With May 15th. still being the deadline for the initial sign-up period for the new Medicare Part D prescription drug program, we’re indeed heading down the stretch in something of a “dead heat.” The program’s start-up has been almost anything but uneventful, and recent articles still say many potentially-qualifying individuals remained unaware that there was a deadline, and that penalties ensued thereafter. Others report that some many find themselves in positions were they’re going to, at least temporarily, lose drug coverage.
As we’re heading down that stretch, U.S. Health & Human Services Secretary Michael Leavitt’s headed out to some 24 cities across the nation promoting the effort to get people signed up. A last-minute crunch is perhaps rightly expected and being prepared for.
The next enrollment period would be November 15- Dec. 31 – with an added 6% charge per month for coverage.
Confusion and unresolved issues remain, though.
A Government Accounting Office report released May 3rd. found that “information provided by the Center for Medicare & Medicaid Services about the complicated new drug benefit was rife with problems, and failed to provide material that was consistently clear, complete, accurate, and usable,” emphasizing a need to extend the May 15th. deadline for enrollment and waiving the late enrollment penalty. (See “highlights” and full-test )
The White House response, the next day, was saying the findings in the GAO report were “inaccurate, incomplete, and outdated.”
There’ve been close to 100 bills proposed in Congress both extending the deadline, and doing away with the penalties, but that eventuality seems remote. HB 1382, submitted back in March 2005, would provide for a one-year extension to the program; HB 4410 would extend the initial enrollment period thru May 15, 2008 and waive penalties for late enrollment before June 1, 2008. Some of the proposals go even further. HB 5263, introduced last week, would “extend the 2006 & 2007 initial enrollment periods, suspend the late enrollment penalty thru Dec. 2007 to permit beneficiaries change enrollment in prescription plans during the first 12 months of enrollment, and prevent changes in formularies other than at the time of open enrollment periods & only with advance notice.”
There are also court cases pending, including a class action suit filed in northern California District Court two weeks ago accusing the Health Department of failing to ensure the poor were properly being enrolled in the new drug program. Proceedings in the case aren’t expected until late July or August (ABC news article)(Complaint )

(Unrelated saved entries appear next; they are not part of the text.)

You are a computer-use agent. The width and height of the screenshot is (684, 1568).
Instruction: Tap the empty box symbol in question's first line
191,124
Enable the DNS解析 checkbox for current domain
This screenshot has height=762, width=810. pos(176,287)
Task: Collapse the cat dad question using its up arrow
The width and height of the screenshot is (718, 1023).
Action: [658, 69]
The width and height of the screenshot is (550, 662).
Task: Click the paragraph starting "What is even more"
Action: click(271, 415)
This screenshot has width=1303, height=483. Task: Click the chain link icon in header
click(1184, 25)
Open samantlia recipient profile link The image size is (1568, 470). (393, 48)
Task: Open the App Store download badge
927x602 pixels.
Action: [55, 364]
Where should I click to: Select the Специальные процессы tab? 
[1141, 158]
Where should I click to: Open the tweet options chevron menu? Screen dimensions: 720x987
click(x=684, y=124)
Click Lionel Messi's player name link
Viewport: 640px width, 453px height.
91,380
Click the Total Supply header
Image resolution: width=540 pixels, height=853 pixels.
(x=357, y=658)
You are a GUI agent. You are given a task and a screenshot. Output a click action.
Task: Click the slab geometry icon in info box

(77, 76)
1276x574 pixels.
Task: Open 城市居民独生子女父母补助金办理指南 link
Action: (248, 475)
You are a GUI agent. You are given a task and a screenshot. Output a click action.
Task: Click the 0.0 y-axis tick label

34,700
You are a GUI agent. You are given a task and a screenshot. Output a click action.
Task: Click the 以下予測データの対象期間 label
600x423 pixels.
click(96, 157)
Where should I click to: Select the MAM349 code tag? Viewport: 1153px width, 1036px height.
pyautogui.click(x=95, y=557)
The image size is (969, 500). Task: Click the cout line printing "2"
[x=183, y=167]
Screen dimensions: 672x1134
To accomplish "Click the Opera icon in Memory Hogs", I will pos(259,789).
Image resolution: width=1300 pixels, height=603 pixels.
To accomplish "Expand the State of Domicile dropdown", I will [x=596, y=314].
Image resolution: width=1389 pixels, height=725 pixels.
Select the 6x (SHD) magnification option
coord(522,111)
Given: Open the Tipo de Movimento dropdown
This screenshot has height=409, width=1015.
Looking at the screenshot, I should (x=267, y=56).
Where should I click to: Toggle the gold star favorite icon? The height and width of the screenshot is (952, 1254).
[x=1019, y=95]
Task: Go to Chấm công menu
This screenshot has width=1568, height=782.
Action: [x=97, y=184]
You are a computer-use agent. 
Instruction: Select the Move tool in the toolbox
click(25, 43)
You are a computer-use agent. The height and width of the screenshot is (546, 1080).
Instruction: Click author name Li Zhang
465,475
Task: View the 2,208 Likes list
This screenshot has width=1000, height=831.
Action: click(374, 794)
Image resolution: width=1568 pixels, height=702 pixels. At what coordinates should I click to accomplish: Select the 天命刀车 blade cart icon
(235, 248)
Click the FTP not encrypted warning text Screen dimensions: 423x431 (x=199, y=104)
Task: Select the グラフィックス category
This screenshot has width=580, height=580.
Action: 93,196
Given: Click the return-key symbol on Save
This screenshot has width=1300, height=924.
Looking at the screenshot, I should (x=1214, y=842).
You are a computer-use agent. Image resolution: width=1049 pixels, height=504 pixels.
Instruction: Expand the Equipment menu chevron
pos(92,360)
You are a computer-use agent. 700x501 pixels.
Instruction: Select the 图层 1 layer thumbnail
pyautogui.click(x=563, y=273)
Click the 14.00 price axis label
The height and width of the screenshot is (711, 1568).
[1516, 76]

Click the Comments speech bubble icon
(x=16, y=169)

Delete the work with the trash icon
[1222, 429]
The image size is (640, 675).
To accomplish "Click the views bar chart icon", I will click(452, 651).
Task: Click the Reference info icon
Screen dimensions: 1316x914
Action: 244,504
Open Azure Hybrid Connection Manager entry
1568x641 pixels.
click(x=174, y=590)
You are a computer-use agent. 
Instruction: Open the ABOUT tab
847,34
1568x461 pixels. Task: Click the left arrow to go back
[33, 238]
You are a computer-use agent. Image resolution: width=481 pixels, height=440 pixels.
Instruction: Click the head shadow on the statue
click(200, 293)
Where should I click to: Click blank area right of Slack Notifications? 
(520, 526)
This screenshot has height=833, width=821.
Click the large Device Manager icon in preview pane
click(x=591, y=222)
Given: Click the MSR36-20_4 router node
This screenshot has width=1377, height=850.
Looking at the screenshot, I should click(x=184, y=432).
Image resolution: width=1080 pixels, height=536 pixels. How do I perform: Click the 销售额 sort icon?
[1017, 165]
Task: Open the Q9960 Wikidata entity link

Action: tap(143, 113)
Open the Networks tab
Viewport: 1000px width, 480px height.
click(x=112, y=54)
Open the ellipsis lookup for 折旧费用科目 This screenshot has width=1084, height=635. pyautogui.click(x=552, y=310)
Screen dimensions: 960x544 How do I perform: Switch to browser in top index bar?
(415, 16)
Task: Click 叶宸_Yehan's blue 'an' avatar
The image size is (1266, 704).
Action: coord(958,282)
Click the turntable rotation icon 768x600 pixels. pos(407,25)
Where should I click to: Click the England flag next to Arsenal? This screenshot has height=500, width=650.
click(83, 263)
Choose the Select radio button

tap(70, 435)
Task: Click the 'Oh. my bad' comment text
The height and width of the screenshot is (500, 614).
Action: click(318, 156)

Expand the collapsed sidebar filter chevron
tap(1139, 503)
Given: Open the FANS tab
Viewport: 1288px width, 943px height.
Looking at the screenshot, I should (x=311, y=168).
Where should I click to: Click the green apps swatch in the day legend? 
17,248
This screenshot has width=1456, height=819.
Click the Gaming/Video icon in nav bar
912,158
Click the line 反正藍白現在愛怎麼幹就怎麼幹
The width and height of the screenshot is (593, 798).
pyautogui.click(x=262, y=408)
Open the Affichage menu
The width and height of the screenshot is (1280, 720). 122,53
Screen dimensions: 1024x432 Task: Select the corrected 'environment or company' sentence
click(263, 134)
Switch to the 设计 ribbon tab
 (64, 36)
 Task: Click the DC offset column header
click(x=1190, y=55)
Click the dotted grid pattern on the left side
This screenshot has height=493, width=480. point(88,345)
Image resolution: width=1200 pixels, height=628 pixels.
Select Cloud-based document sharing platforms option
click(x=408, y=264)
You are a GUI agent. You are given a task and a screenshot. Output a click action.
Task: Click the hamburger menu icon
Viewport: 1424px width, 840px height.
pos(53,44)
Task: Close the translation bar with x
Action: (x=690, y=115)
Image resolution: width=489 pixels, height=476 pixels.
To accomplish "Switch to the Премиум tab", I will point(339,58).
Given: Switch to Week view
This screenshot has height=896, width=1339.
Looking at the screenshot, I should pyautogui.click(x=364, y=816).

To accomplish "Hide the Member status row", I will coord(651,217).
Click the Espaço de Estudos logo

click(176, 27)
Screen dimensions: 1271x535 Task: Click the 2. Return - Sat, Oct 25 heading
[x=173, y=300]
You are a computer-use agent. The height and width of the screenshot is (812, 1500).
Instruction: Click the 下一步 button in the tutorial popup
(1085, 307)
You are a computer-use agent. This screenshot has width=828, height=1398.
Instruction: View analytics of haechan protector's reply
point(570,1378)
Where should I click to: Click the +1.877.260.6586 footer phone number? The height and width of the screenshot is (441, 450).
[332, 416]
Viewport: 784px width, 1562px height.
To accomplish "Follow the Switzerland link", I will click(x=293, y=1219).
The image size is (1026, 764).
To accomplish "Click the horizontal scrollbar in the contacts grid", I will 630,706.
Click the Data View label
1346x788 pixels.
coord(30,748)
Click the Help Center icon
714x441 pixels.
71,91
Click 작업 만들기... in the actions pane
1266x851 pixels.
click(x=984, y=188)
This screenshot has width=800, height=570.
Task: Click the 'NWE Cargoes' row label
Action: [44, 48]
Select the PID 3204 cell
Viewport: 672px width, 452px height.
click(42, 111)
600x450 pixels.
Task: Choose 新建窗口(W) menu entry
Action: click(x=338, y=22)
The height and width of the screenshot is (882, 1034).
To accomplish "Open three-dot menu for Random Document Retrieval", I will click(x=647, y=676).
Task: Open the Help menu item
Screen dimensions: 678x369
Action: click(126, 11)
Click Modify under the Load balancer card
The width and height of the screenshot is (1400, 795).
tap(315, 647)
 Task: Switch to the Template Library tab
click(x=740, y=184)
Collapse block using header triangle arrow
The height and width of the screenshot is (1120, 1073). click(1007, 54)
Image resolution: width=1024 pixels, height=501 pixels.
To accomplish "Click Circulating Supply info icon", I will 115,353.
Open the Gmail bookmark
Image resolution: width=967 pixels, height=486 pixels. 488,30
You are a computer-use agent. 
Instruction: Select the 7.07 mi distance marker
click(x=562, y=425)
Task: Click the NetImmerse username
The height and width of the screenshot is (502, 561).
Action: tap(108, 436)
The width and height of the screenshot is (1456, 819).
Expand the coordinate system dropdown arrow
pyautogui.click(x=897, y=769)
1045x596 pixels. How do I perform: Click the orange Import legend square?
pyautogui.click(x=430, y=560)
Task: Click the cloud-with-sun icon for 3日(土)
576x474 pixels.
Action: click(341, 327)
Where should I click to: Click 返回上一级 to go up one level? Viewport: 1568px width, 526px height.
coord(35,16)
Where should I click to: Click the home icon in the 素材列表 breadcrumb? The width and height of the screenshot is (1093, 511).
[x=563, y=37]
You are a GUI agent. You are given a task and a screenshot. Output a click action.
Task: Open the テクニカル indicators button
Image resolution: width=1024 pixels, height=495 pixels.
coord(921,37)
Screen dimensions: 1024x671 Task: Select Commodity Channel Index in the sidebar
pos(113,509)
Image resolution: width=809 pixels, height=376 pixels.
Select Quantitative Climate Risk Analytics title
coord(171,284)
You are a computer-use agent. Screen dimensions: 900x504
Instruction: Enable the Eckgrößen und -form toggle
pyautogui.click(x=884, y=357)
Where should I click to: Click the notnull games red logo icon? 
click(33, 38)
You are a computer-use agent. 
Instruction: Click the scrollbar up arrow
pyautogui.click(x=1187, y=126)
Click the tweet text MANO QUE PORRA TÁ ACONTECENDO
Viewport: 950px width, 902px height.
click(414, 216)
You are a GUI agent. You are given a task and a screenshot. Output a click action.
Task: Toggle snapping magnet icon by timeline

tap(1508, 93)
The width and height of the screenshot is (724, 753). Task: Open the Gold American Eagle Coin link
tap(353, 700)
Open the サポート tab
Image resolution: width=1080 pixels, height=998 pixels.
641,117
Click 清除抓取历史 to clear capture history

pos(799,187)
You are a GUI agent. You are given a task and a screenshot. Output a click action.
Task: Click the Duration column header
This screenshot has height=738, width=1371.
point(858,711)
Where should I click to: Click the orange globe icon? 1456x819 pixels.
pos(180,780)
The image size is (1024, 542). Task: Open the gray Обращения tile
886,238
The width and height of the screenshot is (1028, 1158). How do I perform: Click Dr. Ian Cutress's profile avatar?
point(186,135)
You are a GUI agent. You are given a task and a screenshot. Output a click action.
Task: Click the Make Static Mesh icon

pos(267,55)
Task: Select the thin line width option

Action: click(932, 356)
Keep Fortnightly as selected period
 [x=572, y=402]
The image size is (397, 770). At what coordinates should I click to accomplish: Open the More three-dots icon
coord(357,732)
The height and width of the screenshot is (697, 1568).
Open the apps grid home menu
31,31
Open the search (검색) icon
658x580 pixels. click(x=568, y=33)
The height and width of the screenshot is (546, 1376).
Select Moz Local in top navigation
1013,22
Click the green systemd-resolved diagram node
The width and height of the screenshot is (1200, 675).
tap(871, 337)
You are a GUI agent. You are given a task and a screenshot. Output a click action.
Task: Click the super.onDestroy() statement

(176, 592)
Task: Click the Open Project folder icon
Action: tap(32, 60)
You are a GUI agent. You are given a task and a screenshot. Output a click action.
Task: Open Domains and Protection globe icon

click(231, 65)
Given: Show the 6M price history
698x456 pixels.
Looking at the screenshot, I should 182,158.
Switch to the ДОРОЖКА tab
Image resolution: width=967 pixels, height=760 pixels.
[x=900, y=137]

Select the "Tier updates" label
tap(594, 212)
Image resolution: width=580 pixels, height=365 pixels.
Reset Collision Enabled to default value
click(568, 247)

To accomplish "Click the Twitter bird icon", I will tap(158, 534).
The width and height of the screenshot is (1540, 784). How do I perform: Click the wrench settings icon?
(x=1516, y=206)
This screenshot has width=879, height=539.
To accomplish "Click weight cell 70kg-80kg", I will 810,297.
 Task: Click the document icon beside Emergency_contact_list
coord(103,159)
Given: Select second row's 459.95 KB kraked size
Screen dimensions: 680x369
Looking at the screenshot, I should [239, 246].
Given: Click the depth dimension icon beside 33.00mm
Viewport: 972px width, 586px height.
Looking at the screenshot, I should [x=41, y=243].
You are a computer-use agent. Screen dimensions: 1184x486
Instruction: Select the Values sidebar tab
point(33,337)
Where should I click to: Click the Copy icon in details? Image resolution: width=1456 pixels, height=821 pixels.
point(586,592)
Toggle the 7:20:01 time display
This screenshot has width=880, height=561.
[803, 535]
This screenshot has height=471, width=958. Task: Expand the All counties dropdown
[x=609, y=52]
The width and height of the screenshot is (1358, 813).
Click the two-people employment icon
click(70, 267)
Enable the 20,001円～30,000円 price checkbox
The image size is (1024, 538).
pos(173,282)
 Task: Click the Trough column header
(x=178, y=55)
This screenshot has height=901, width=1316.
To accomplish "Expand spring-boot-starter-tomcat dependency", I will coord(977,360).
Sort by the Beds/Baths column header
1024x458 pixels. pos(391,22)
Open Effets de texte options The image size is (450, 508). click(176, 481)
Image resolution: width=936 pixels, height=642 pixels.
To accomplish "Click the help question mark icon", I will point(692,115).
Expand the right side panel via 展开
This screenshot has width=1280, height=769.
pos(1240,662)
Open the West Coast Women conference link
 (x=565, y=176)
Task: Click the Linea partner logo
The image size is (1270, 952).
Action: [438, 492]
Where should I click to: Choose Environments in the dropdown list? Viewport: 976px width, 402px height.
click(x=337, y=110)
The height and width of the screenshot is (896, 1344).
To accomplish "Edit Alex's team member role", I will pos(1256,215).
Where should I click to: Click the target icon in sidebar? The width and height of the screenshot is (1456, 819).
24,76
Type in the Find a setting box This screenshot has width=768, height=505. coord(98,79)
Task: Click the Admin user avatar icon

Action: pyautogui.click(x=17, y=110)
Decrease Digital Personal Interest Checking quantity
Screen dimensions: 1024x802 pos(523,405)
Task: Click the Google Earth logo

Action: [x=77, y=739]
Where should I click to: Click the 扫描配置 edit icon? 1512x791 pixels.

Financing the program’s an issue as well. For the first time since Medicare & Medicaid’s enactment back in 1965, specific benefits are now being charged to the individual states in phased-down, or “clawback,” as it’s being more popularly known as, contributions. Five states, with another ten backing, filed suit in a case of original jurisdiction in the U.S. Supreme Court on March 3rd., challenging those provisions. Texas, Kentucky, Maine, Missouri, and New Jersey are shown as plaintiff in the case, with Ohio being one of those filing an amicus brief in support. A motion for preliminary injunction was filed March 17th. and is awaiting response.